I'm a long time poster of tires used on RV trailers. I only post what is an accceptable standard for tire maintenance and replacements. Some don't like my "Joe Friday" approach.

There is a RVIA recommendation in place for trailer manufacturers to provide 10% in load capacity reserves. Just about everything from 2017 on will have that 10%.

Tire maintenance is based on the size and load capacity of the OE tires. Replacement tires get their minimum load and cold inflation values from what the OE tires provided. The correct tire pressure for your tires was set by the vehicle manufacturer and displayed on labels/placards affixed to the trailer. The maximum tire pressure is found on the tire sidewall (it is NOT a recommendation). Anything in-between is optional.

When adding a load range with replacement tires the consumer gains load capacity reserves via an increase in cold inflation pressures. If the tire designated size on the trailer's certification label is not changed with a larger replacement tire the load inflation chart works for all load ranges within the designated size of the OE tires. (Load Range is not part of a tire's size).

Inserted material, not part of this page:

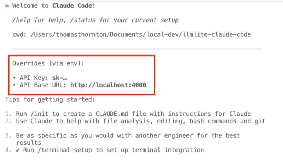Click the http://localhost:4000 base URL
This screenshot has width=283, height=166.
coord(108,85)
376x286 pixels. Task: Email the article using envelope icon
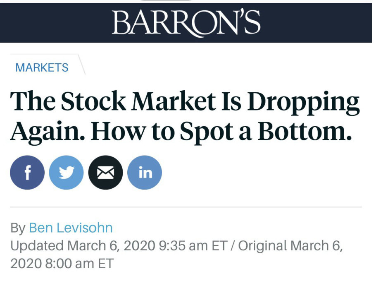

When using "plus sized tires" as replacements, they must have the capability to provide the load capacity the OE tires provided at the trailer manufacturers recommended cold inflation pressures. The installers of plus sized tires have the responsibility for setting a new cold inflation pressure that will provide, at the minimum, a load capacity the OE tires provided. Other considerations for plus sizing is wheel/rim size and valve stem PSI limit. Of course they must not cause any obstructions in the wheel wells.

Note: A designated size is like this; ST225/5R15 it has 4-5 load ranges. The same load inflation chart is used for all load ranges.

Another note: Original Equipment RV trailer tires are selected according to the vehicle's certified GAWRs.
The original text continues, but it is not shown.